Enregistrements en entrée:
══════
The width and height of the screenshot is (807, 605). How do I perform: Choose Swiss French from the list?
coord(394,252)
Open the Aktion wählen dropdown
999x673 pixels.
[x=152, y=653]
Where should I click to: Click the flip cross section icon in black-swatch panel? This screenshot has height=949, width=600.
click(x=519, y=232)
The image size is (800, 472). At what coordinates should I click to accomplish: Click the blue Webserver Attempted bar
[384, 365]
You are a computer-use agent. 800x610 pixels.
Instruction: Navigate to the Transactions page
══════
Consignes et exigences:
Calcule combien de lignes des enregistrements ci-dessus contiennent la chaîne « height », en respectant la casse. Indique seulement ce nombre.

Solution complète:
2